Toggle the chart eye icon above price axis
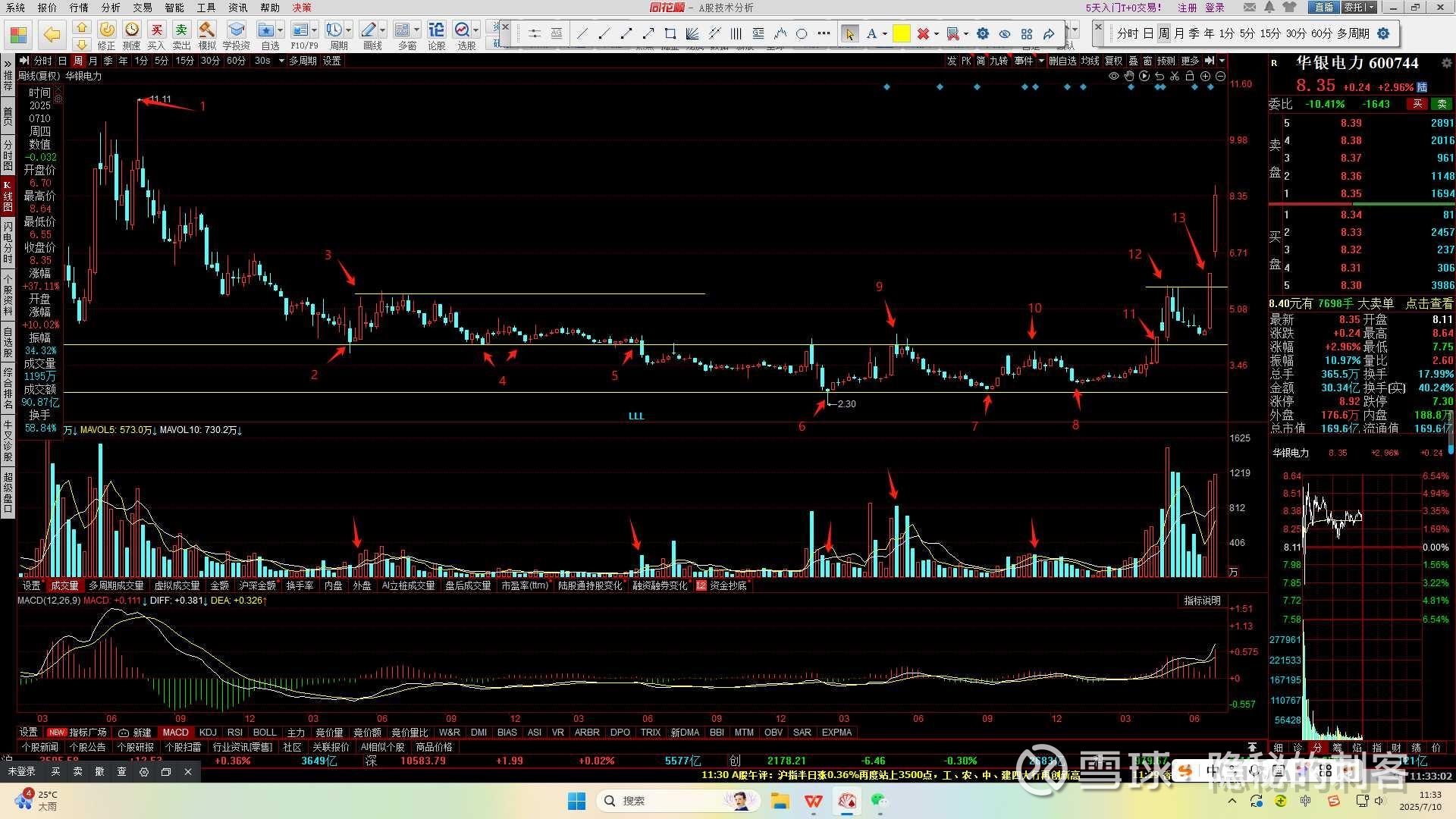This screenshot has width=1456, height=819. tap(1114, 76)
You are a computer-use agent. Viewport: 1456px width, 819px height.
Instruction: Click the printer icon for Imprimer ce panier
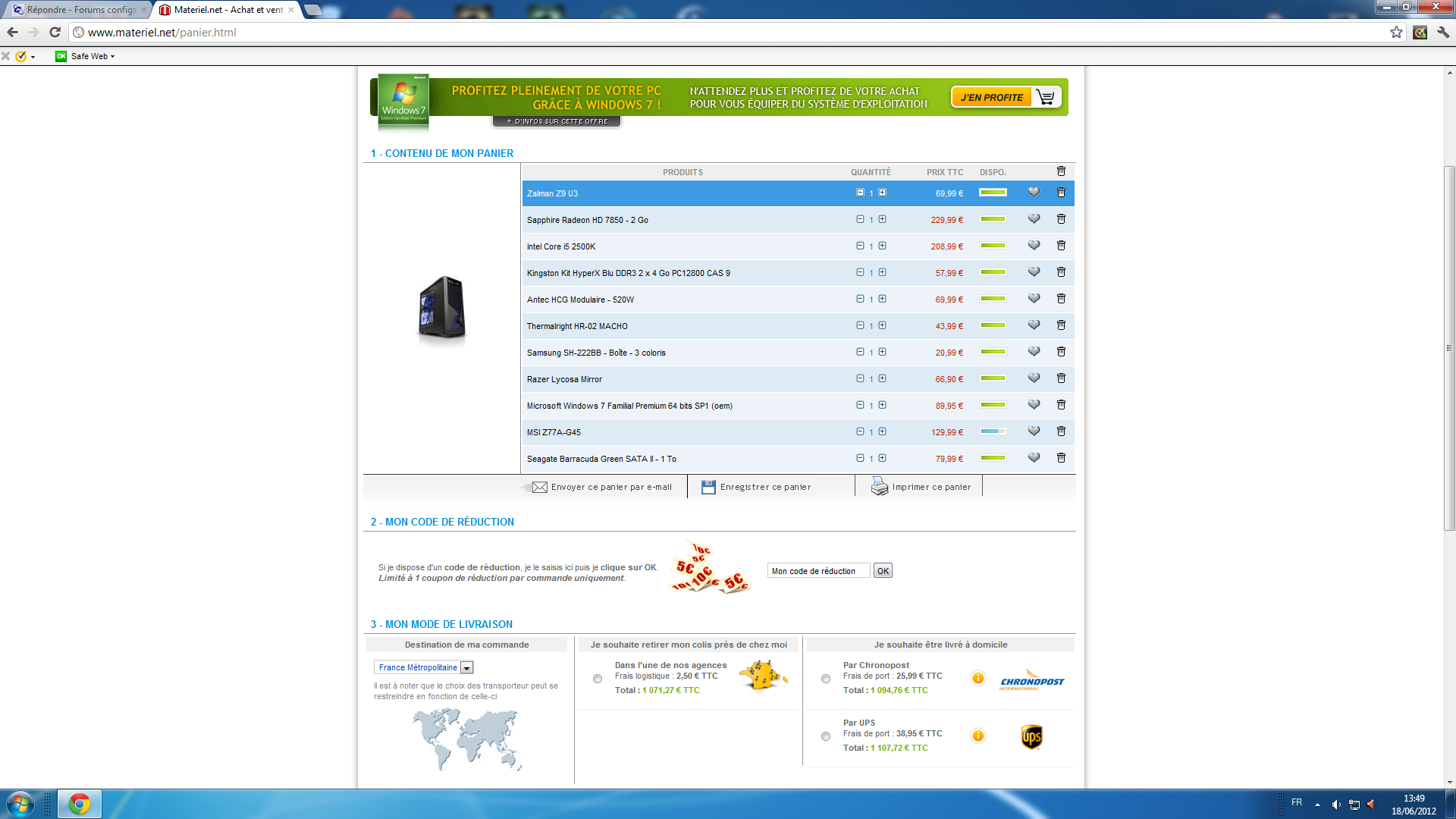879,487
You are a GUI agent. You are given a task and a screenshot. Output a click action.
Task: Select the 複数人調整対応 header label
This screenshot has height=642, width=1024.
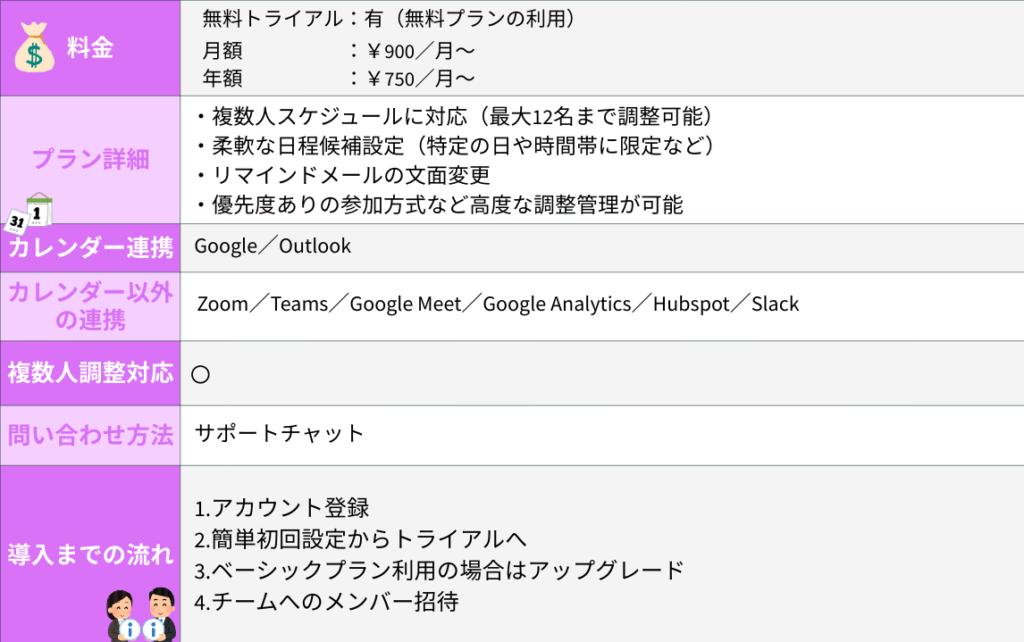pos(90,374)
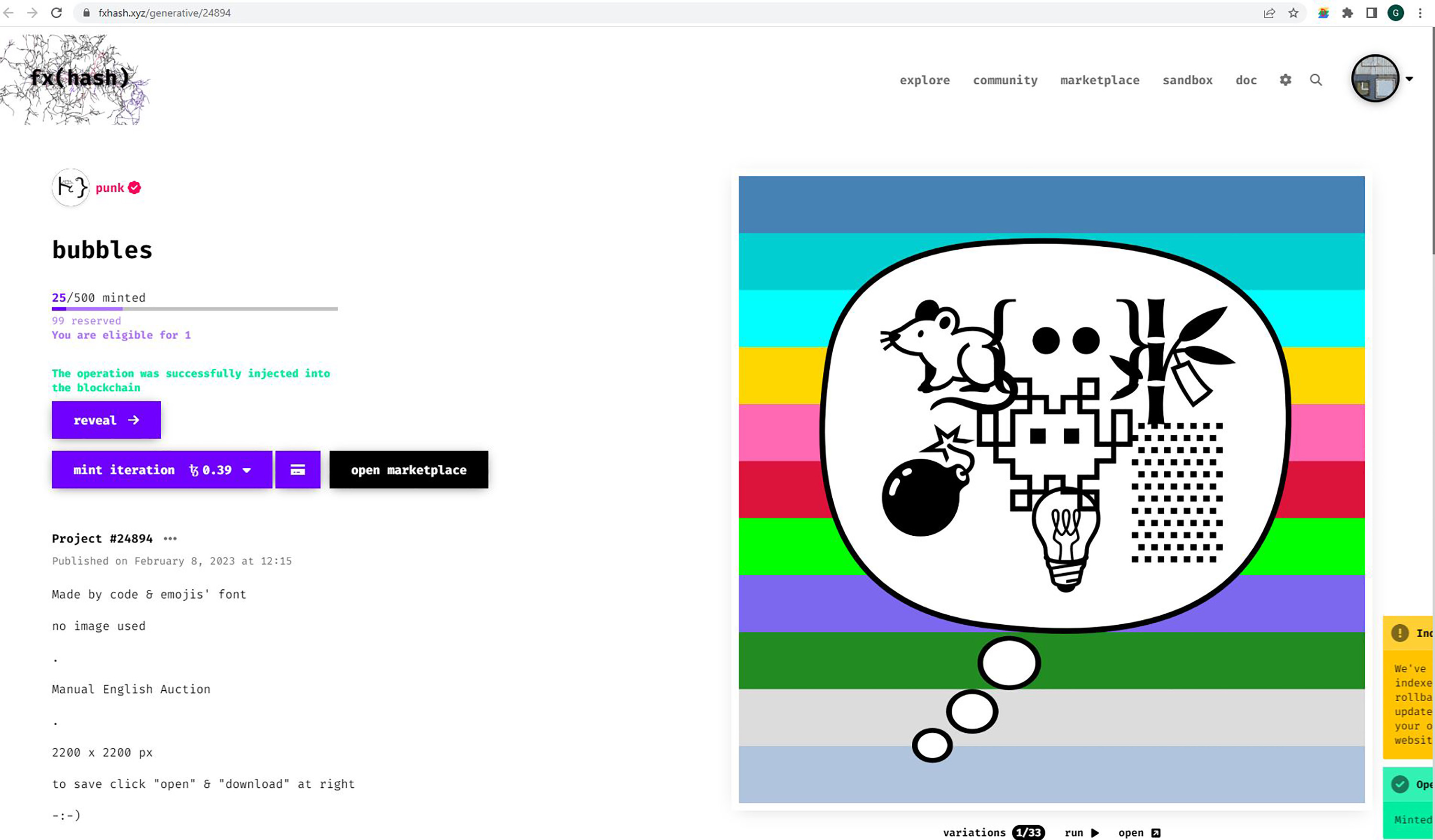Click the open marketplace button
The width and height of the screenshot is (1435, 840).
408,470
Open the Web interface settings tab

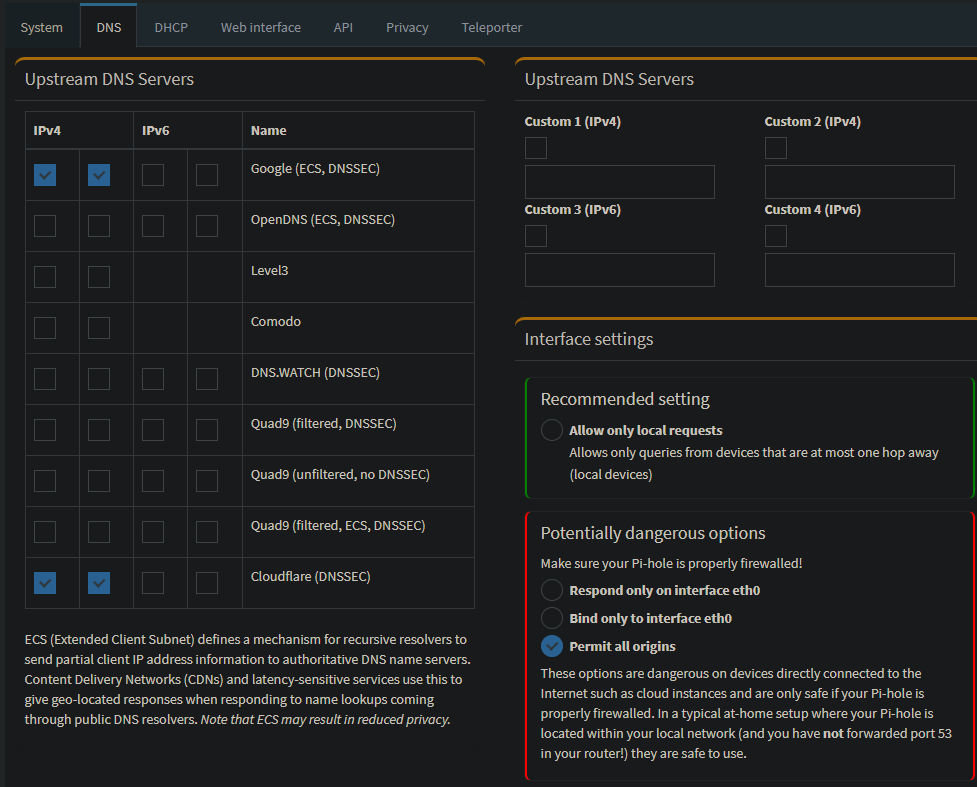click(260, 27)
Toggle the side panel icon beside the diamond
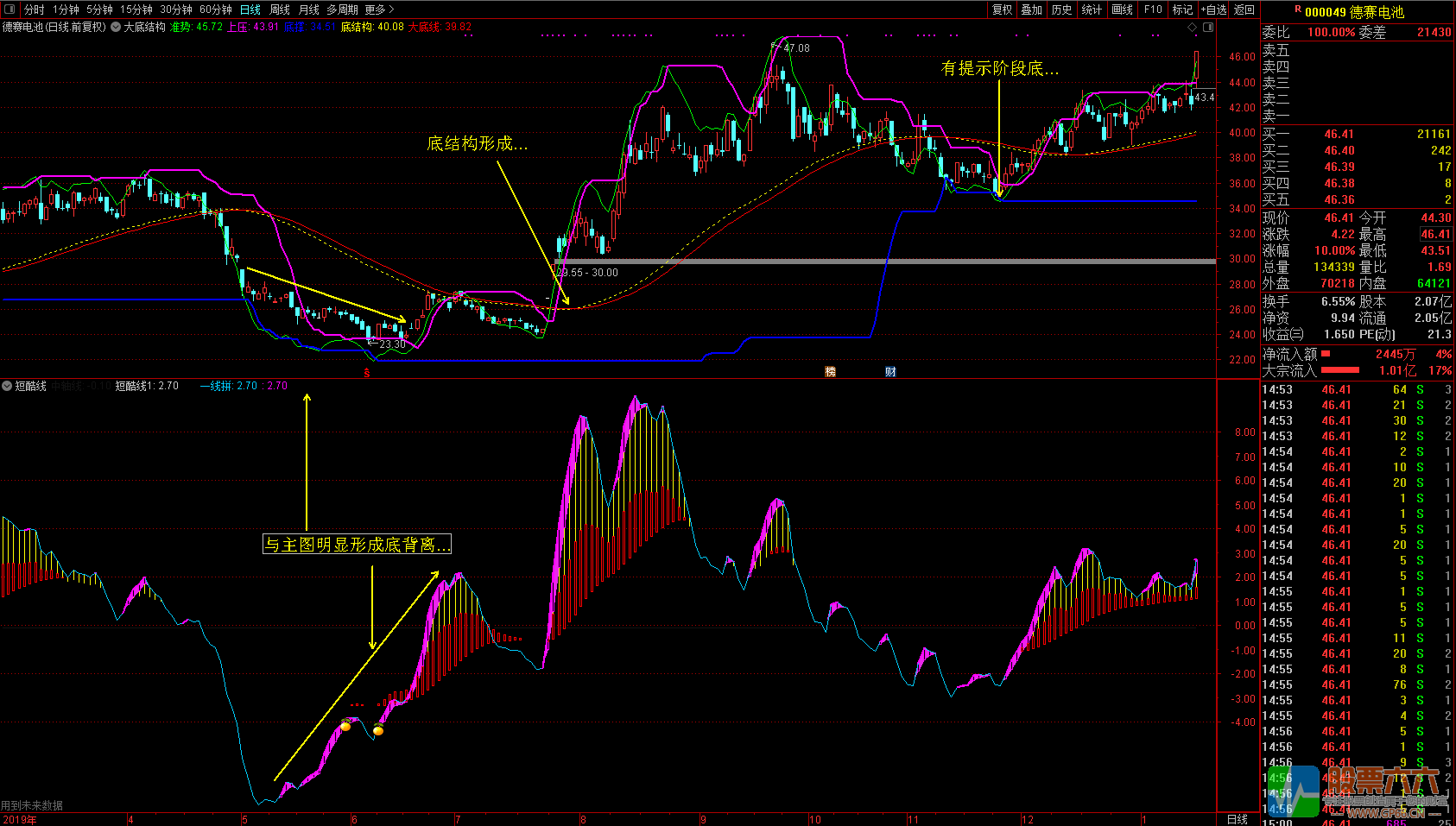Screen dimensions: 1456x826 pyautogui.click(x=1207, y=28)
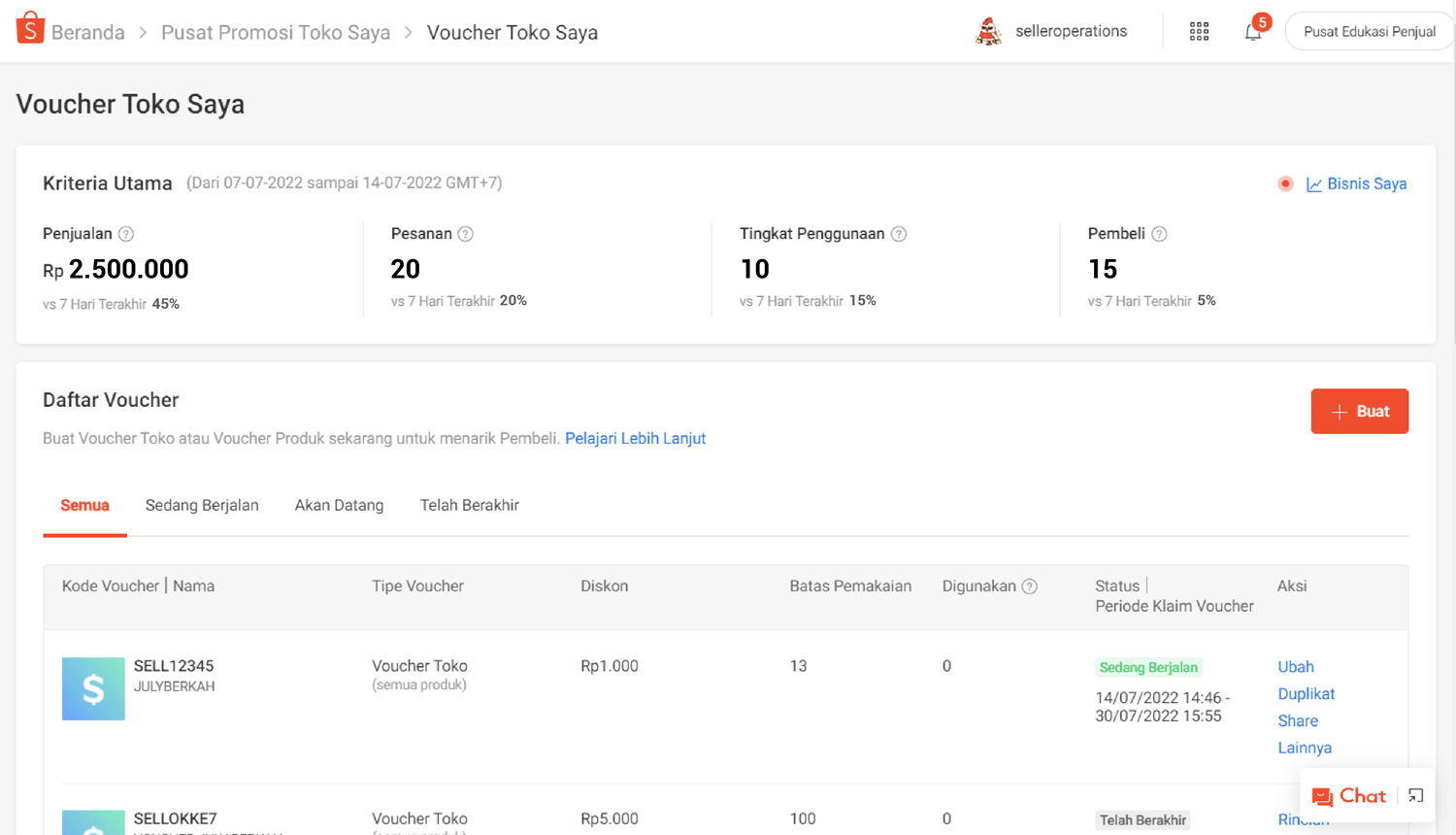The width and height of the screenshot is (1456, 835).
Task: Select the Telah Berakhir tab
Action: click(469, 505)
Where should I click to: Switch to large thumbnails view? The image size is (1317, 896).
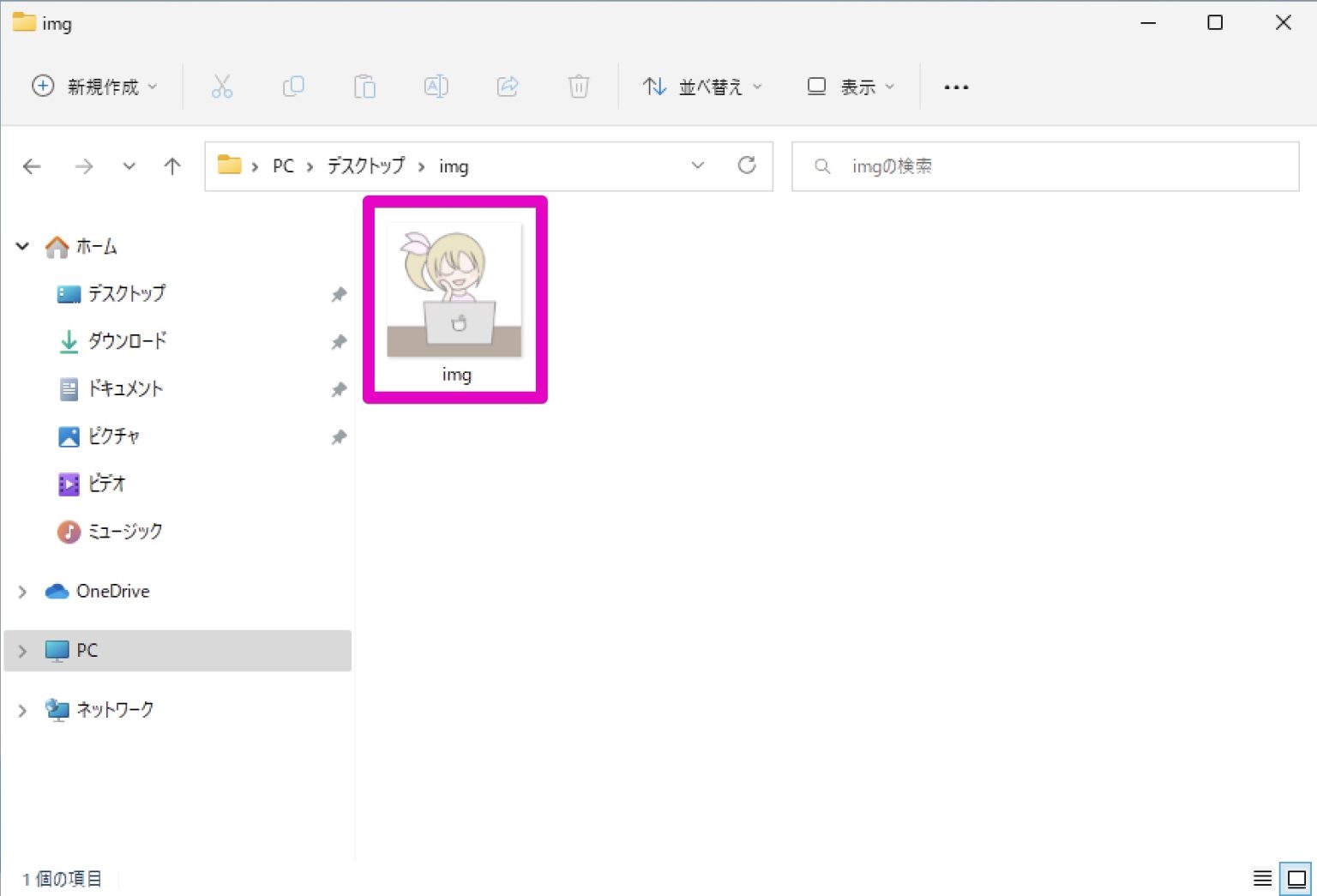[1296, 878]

+ + +

**Aim of the task**
Rewrite all of the entries above, replacing each occurrence of "Toggle" with "Press" and leaving everything else unchanged. Leave the pictures out of your answer.

**Correct answer**
Press the chart eye icon above price axis
This screenshot has width=1456, height=819. tap(1114, 76)
You are a computer-use agent. Viewport: 1456px width, 819px height.
Instruction: Click the printer icon for Imprimer ce panier
879,487
You are a GUI agent. You are given a task and a screenshot. Output a click action.
Task: Select the 複数人調整対応 header label
This screenshot has height=642, width=1024.
pos(90,374)
Click the open marketplace button
The width and height of the screenshot is (1435, 840).
408,470
Open the Web interface settings tab

click(260, 27)
Press the side panel icon beside the diamond
Screen dimensions: 1456x826 pyautogui.click(x=1207, y=28)
The width and height of the screenshot is (1456, 835).
Task: Select the Telah Berakhir tab
Action: click(469, 505)
Where should I click to: Switch to large thumbnails view? The image size is (1317, 896).
[1296, 878]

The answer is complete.